Cambodia gets 6th refugee as Australia courts options

Cambodia gets 6th refugee as Australia courts options

Syrian man 6th person to arrive in Southeast Asian country as part of Australia's unwanted refugee program

By Lauren Crothers

PHNOM PENH (AA) - Another refugee previously detained by Australia on the South Pacific island of Nauru has arrived in Cambodia after volunteering for resettlement.

The move comes as the Australian immigration minister says he is continuing to look for a third country to resettle the country's unwanted refugees.

Gen. Sok Phal, the director-general of immigration at Cambodia’s Interior Ministry, told Anadolu Agency on Tuesday that one refugee had arrived, and referred further questions to refugee chief Gen. Tan Sovichea, who hung up when contacted.

Sovichea earlier told The Cambodia Daily that the Syrian individual was being taken care of by staff from the International Organization for Migration.

Kristin Dadey, program manager of the IOM’s Refugee Settlement Program, could not be reached when Anadolu Agency tried to contact her.

The Syrian man is one of three people who originally volunteered to be part of the latest transfer to Cambodia. The other two ultimately decided not to come.

Ian Rintoul of the Refugee Action Coalition told Anadolu Agency by phone from Australia on Tuesday that one of the men, an Afghan, decided to pull out because it had been his intention to go back to Afghanistan.

He said that he then “found out he was being sent to Cambodia rather than home, or on his way home,” and he did not want to go to Cambodia.

Rintoul said he was trying to ascertain why the third man decided against coming too.

He said he had also been told by a source on Nauru that two Tamil families had also been transferred to Cambodia over the past few weeks, but was seeking confirmation of such movement.

Australian Foreign Minister Julie Bishop asked Cambodia if it would act as a third-country option in January 2014.

In September of that year, then-Australian Immigration Minister Scott Morrison and Interior Minister Sar Kheng signed a $40-million deal for refugees detained on Nauru to be given to Cambodia as a resettlement option.

The Syrian is just the sixth person to take up that offer. An original group of three Iranians and a Rohingya Muslim came and left.

A fifth man, also a Rohingya, arrived last year and remains in Phnom Penh.

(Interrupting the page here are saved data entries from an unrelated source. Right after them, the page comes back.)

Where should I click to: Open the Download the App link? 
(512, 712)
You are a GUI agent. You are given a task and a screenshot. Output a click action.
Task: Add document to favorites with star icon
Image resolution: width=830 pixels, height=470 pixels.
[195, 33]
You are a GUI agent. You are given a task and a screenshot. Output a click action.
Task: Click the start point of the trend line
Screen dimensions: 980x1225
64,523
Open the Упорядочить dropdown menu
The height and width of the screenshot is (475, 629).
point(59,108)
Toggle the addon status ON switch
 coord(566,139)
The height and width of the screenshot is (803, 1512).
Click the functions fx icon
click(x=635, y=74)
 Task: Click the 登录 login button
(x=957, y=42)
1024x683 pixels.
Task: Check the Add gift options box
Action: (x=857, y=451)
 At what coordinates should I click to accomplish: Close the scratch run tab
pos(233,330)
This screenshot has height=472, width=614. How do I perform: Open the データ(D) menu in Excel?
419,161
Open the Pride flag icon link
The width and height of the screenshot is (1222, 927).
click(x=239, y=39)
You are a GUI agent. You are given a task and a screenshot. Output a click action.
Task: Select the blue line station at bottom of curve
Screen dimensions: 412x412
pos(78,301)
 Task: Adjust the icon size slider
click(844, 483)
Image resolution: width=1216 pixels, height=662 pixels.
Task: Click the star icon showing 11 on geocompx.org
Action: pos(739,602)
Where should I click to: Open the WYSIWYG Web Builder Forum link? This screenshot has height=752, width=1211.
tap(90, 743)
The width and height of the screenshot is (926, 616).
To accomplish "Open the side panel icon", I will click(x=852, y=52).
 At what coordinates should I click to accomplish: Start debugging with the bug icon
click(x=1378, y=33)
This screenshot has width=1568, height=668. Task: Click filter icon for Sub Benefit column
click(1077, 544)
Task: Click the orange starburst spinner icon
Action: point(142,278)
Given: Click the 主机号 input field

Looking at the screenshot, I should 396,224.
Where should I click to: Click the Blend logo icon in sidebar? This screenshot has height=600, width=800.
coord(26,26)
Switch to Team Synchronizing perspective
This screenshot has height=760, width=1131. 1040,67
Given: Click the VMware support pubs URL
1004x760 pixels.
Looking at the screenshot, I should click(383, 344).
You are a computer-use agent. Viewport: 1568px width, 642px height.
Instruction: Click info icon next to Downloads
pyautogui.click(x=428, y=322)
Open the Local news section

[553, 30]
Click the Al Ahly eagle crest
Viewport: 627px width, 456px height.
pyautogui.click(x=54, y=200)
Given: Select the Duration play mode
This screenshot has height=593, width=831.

On Tuesday, Australian Immigration Minister Peter Dutton said in a doorstop interview that his government continues to court third country options.

“[T]he Government’s been very clear that we have been in negotiation with third countries for a long period of time and we are going to land a deal,” he said in comments emailed to reporters from his office.

“We are going to provide third country options because I don’t want to see people on Nauru and Manus,” he continued.

“[I]f we offer a reasonable third country option to people, I can assure you those people will not be coming to this country."

Rintoul underlined that the comments had been Dutton's standard response for 12 months.

"There are no countries forthcoming. I don’t believe they are any closer to a deal than they were three months ago," he said.